If the `finetune` is set to `True`, the parameters in the `params` list will be set to `requires_grad=True`, otherwise, the parameters in the `params` list will be set to `requires_grad=False`. You can omit the `finetune` key, when you want to set it `True`, and you can only set the `finetune_cfg` to the list of params you want to finetune. Also, you use a single str instead of a list of str as params, which means only one group of parameters match that str will be selected.

### loss_weights

A dict for loss weights, if you use the `loss_step` method from the base LightningModule, the loss dict will multi the loss weight dict before calculating the total loss.

### predict_tasks

See the [Predict loop doc](#predict-loop) for details.

## Manual lr scheduler

When we use multi lr scheduler with one optimizer, typically one optimizer with a lr scheduler and a [warmup scheduler](optimizer_config.md#warmup-lr-scheduler-config) (the warmup scheduler described [here](optimizer_config.md#warmup-lr-scheduler-config) is implemented in this way), we will get in trouble with Lightning and lr monitor callback. Therefore, we support the manual lr scheduler, which is not a lightning lr scheduler and is not known by Ligihtning. Those schedulers are just called at their `frequency` after every `optimize_step`.

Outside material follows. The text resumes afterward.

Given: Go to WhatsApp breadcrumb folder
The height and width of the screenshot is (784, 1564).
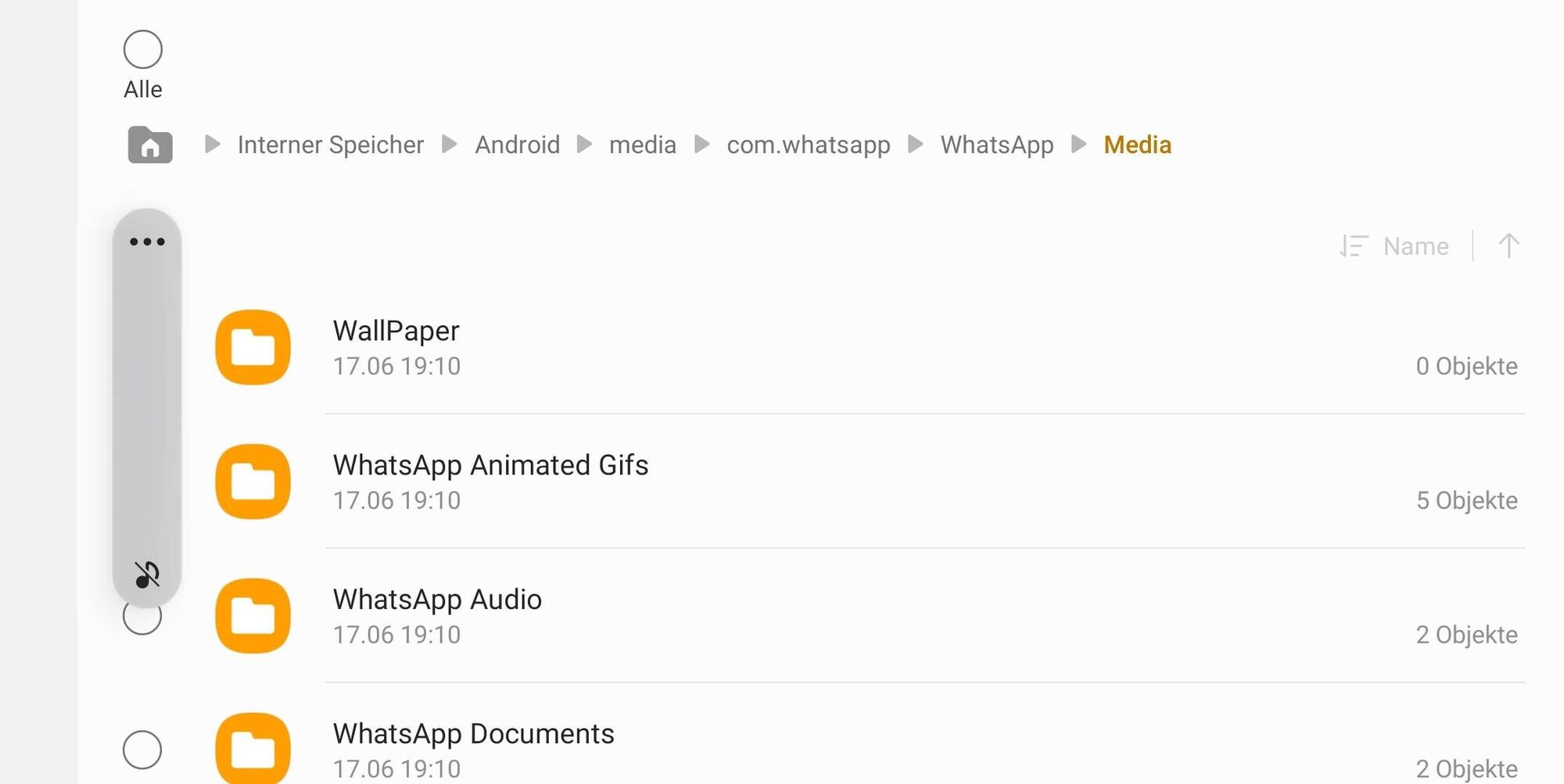Looking at the screenshot, I should (x=997, y=145).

## Train, Validation and Test loop

### On iter

We call the `forward_step` in every iter, in which `forward` is called to get the outputs from the model, the `loss_step` is called to calculate the loss, and the `metric_step` is called to calculate the metrics. By default, the `forward` method of base `LightningModule` will call the `forward` method of `model` attr, the `loss_step` method will return the `loss_dict` in the outputs of the `forward` method and `metric_step` method will use the `metric_dict` in the outputs to update the evaluators.

### When epoch ends

We call the `on_forward_epoch_end` in which every epoch ends, in which `on_metric_epoch_end` is called to calculate the metrics for the model. By default, we calculate the metrics following the [TorchMetrics style](https://torchmetrics.readthedocs.io/en/stable/pages/overview.html). Therefore, if you use the [TorchMetrics](https://lightning.ai/docs/torchmetrics/stable/) as your evaluator, you do not need to write any code to calculate the metrics.

### Methods you need to override

Therefore, if you want to implement your own logic and reuse our train step code at the same time, you may need to return the `loss_dict` and the `metric_dict` in the `forward` method. And if your evaluators do not follow the interface as the TorchMetrics, you have to override the `update_evaluator` and `_compute_evaluator` method to adapt your own evaluator.

## Predict loop

### Prediction start

We use the `predict_tasks` attr to identify the prediction tasks we have to complete during the prediction. The `LightningModule` accepts a list of str as task names, for each task, we create the output_path for saving prediction results.

Before the prediction loop starts, we first call `predict_<task>_start` method for each task to get the initial state and dependencies, with the following format, for the prediction task.

```python
{
    'dependency': [
        'dependency1',
        'dependency2',
    ],
    'result': <the-initial-state-object>
}
```

By default (no `predict_<task>_start` method is defined), the initial state is an empty list, and there is no dependency for the current prediction task.

### Prediction step

Then, for each prediction step, we will calculate all the dependencies we need for the prediction task from corresponding `predict_<dep>_depen_dependency` methods, and feed the dependencies to the `predict_<task>` method to get the prediction results. If the `predict_<task>` method returns anything instead of `None`, we will assume the initial state is a list and append the result to the list.

### Prediction end

Finally, if a `predict_<task>_end` method is defined, we will call it to save the results to the output_path.

Note that you are responsible for the communication between processes for the prediction tasks if you are using the distributed training.